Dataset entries
____

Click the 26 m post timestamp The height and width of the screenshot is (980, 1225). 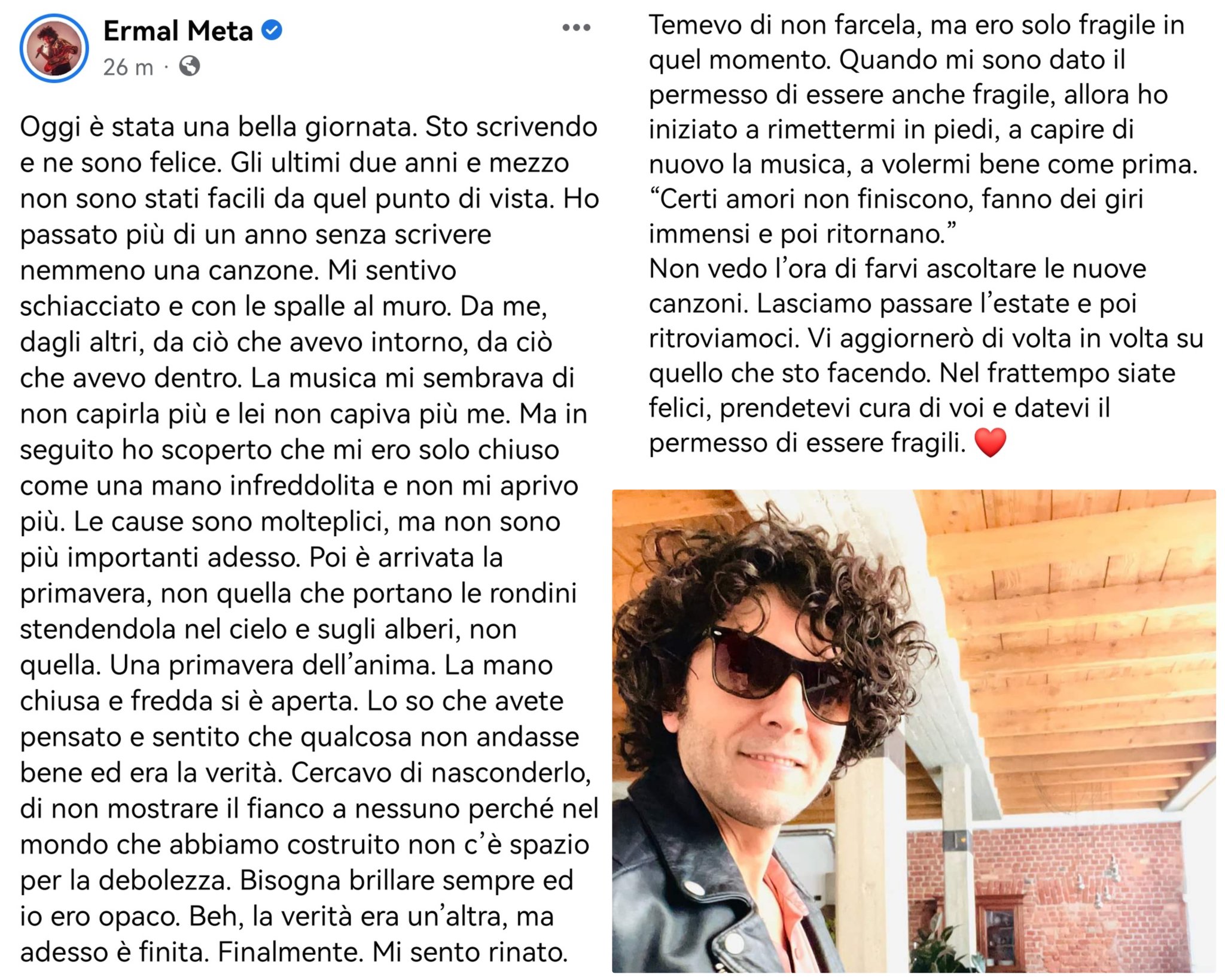(128, 67)
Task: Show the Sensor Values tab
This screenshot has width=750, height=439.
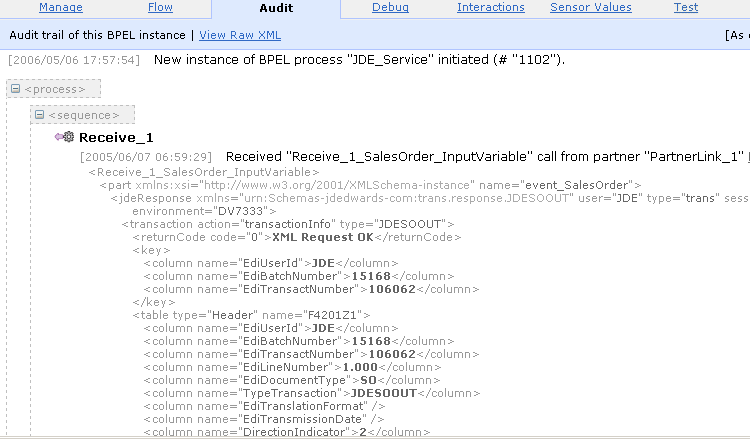Action: [591, 7]
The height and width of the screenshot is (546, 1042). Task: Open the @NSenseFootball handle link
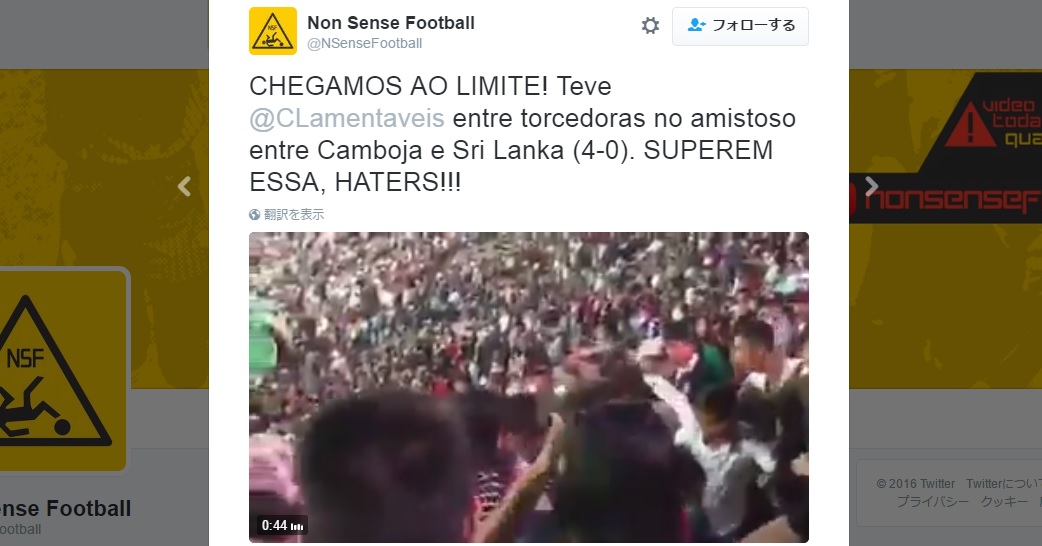364,43
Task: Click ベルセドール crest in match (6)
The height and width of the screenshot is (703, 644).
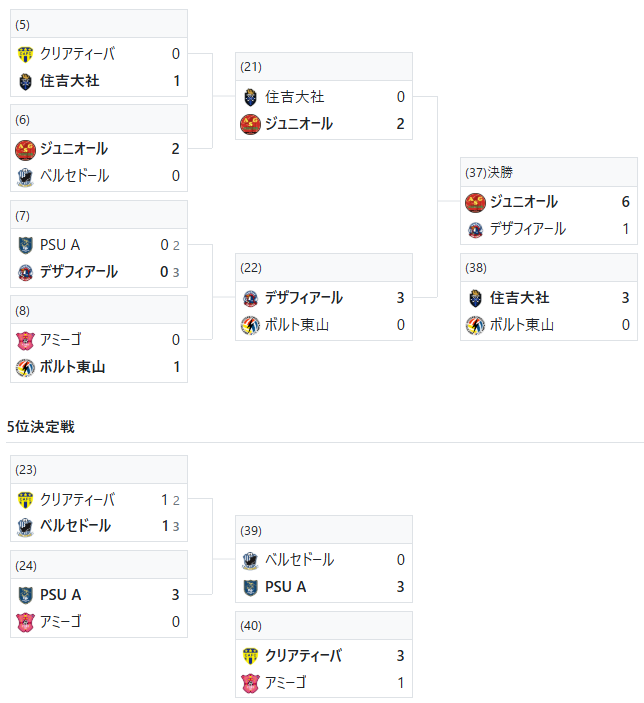Action: click(x=25, y=177)
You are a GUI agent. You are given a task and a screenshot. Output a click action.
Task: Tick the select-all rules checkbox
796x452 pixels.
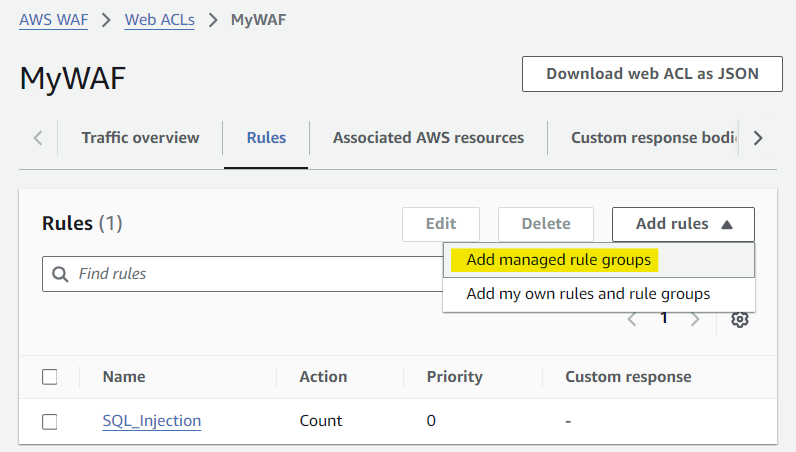pos(50,377)
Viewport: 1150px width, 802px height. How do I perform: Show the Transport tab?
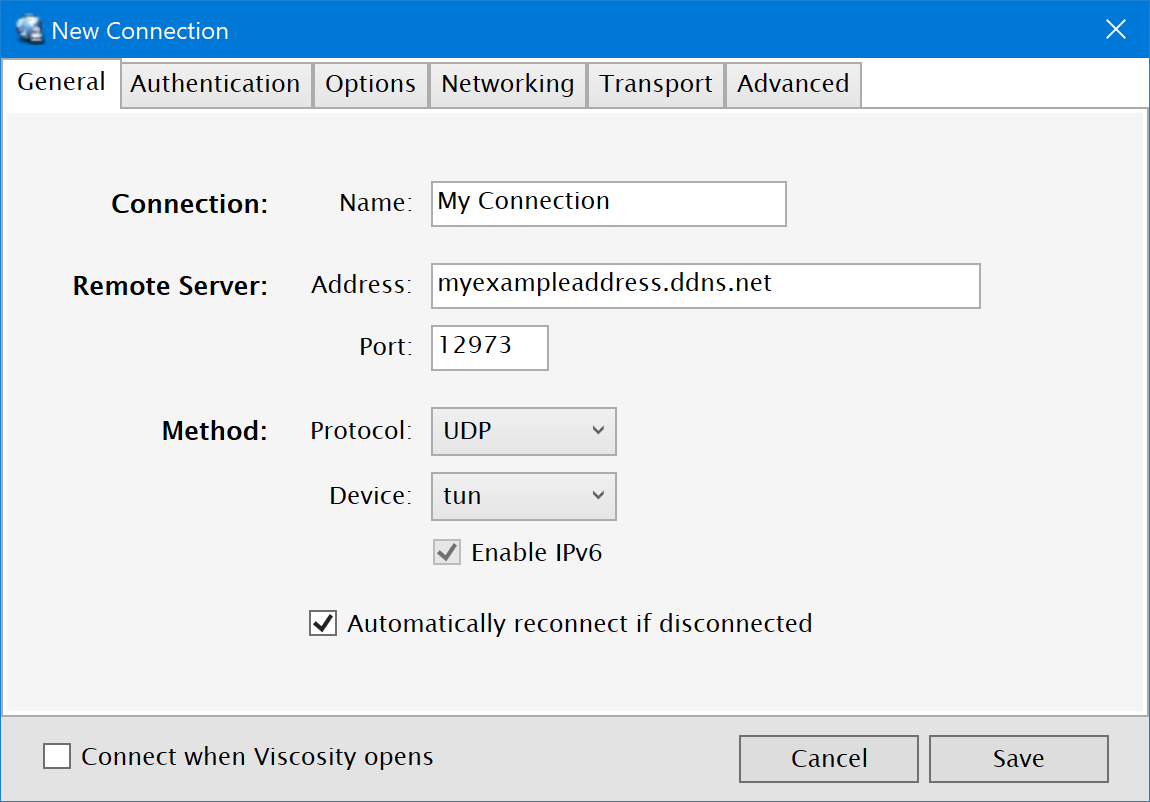pos(656,85)
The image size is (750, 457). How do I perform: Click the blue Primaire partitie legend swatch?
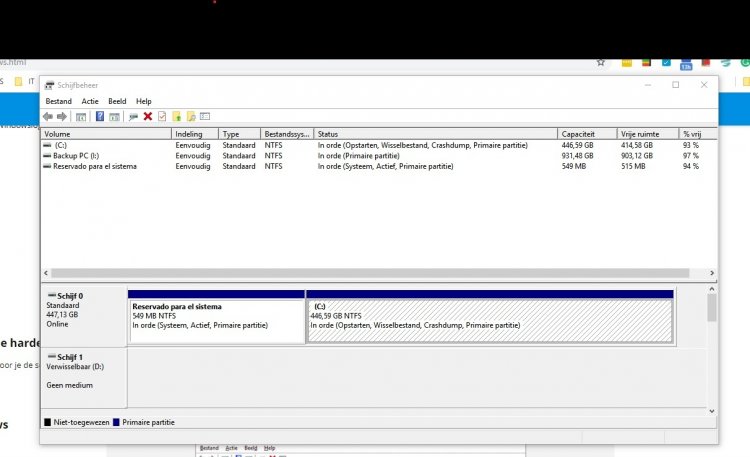tap(116, 423)
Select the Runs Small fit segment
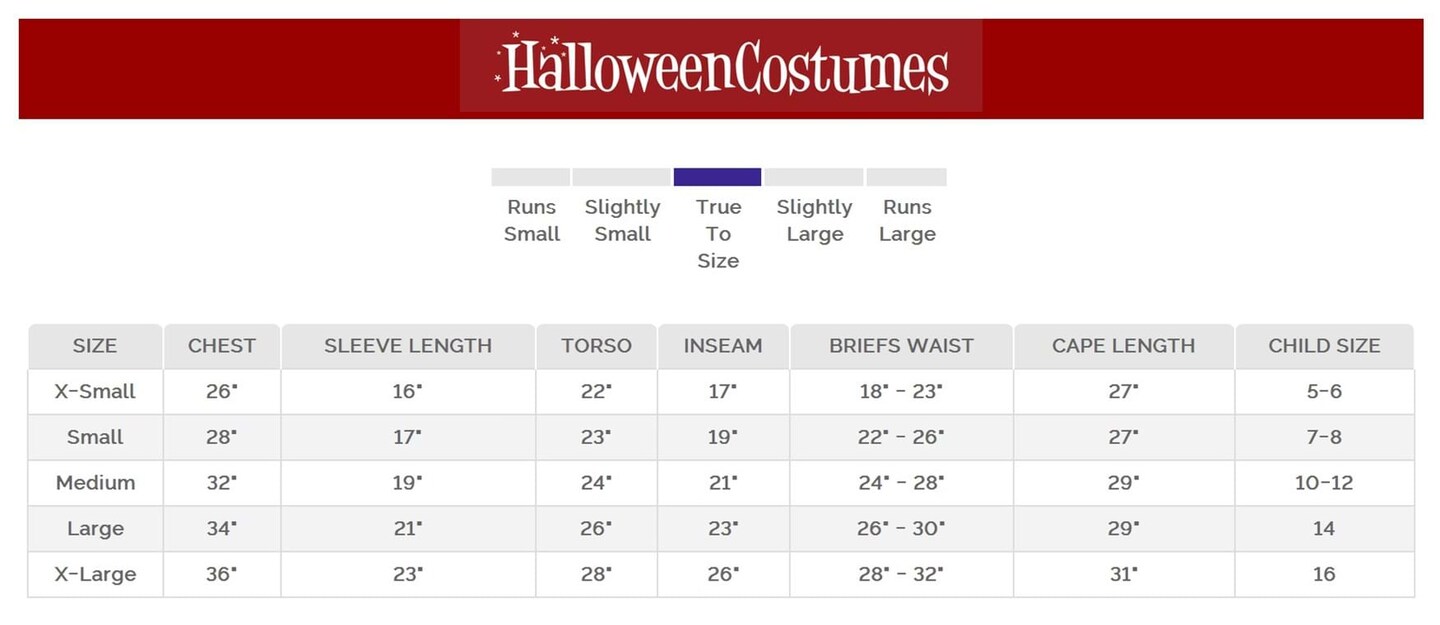This screenshot has width=1440, height=625. (x=531, y=178)
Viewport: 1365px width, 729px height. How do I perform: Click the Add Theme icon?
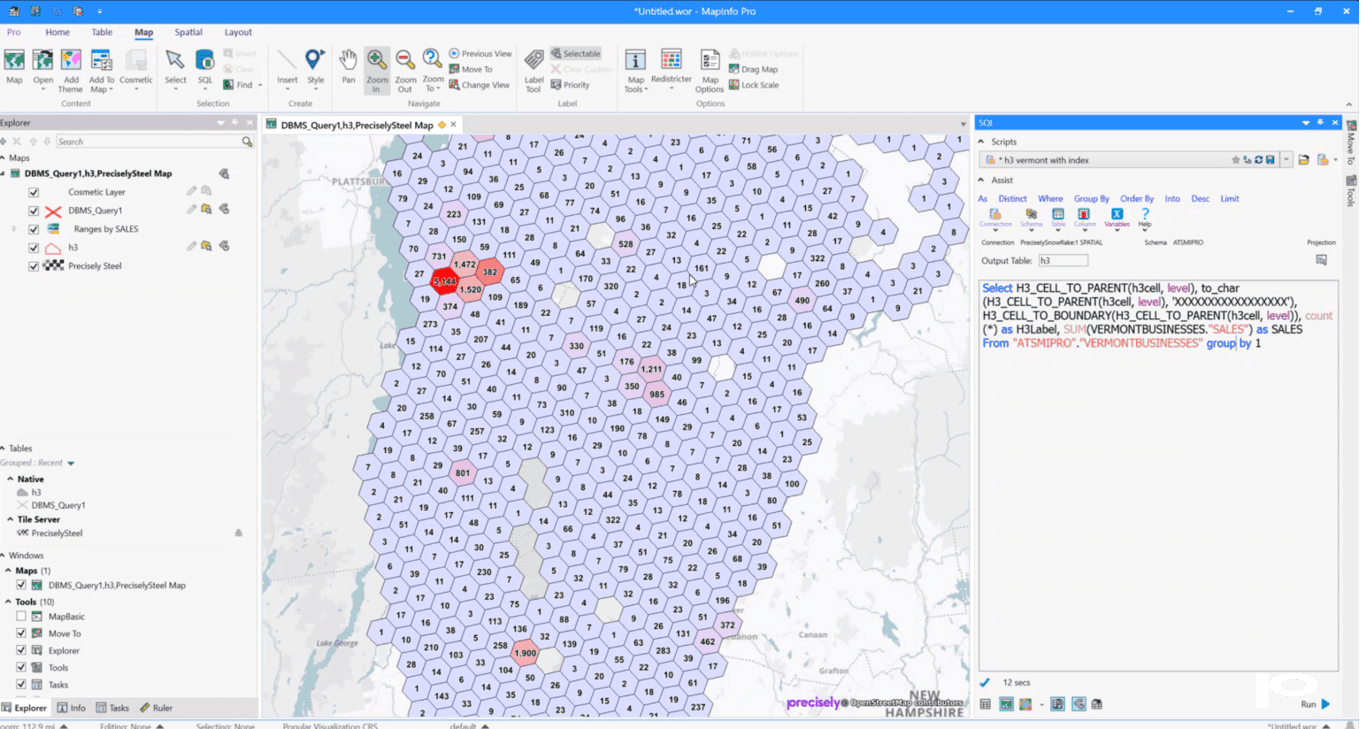[70, 70]
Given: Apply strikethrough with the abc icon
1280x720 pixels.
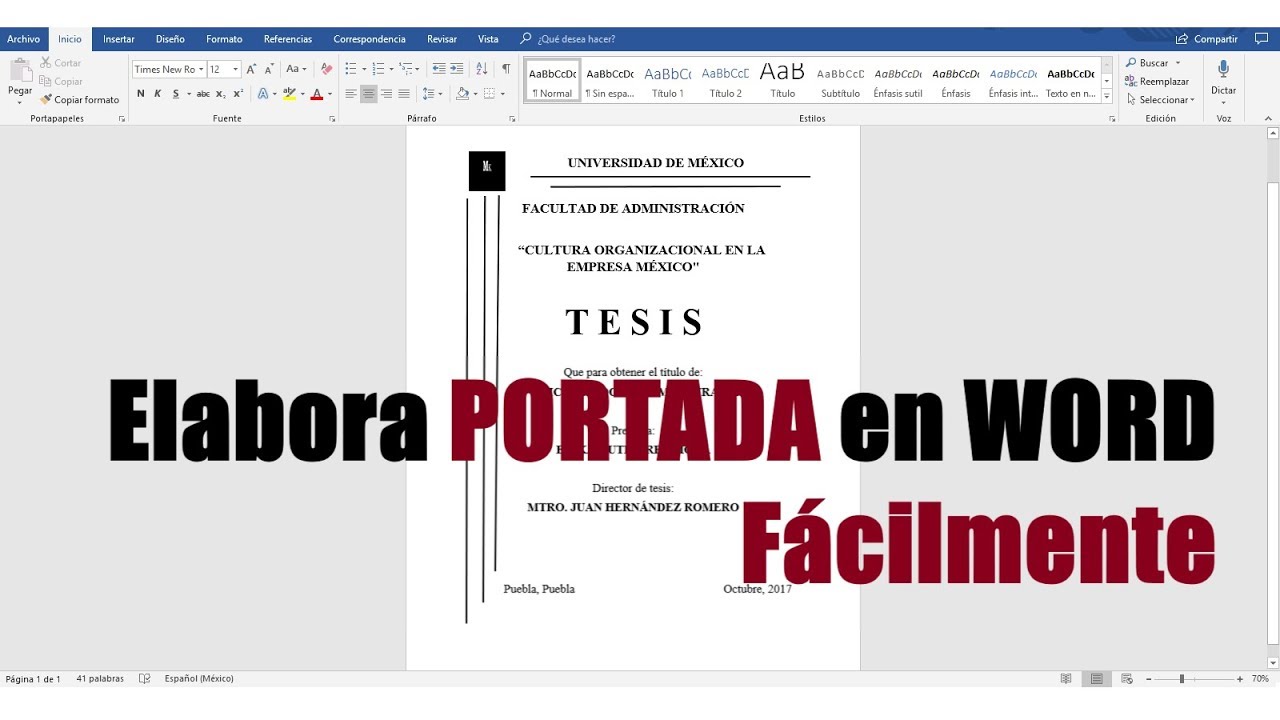Looking at the screenshot, I should pos(203,93).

____

*WHAT YOU HAVE TO DO*:
From the line with "Task: Show the Sensor Values tab" up to and including the line with "Given: Apply strikethrough with the abc icon" above, retype every line exactly and nothing more; leave out the pictures.

*SOLUTION FOR THIS TASK*:
Task: Show the Sensor Values tab
This screenshot has width=750, height=439.
Action: [591, 7]
The height and width of the screenshot is (546, 1042). Task: Open the @NSenseFootball handle link
364,43
Task: Click ベルセドール crest in match (6)
The height and width of the screenshot is (703, 644).
Action: click(x=25, y=177)
You are a GUI agent. You are given a task and a screenshot. Output a click action.
Task: Tick the select-all rules checkbox
796x452 pixels.
pos(50,377)
Viewport: 1150px width, 802px height. How do I perform: Show the Transport tab?
pos(656,85)
The image size is (750, 457). How do I perform: Click the blue Primaire partitie legend swatch?
tap(116, 423)
Select the Runs Small fit segment
This screenshot has width=1440, height=625. (x=531, y=178)
Viewport: 1365px width, 729px height. How do I perform: Click the Add Theme icon?
[70, 70]
Given: Apply strikethrough with the abc icon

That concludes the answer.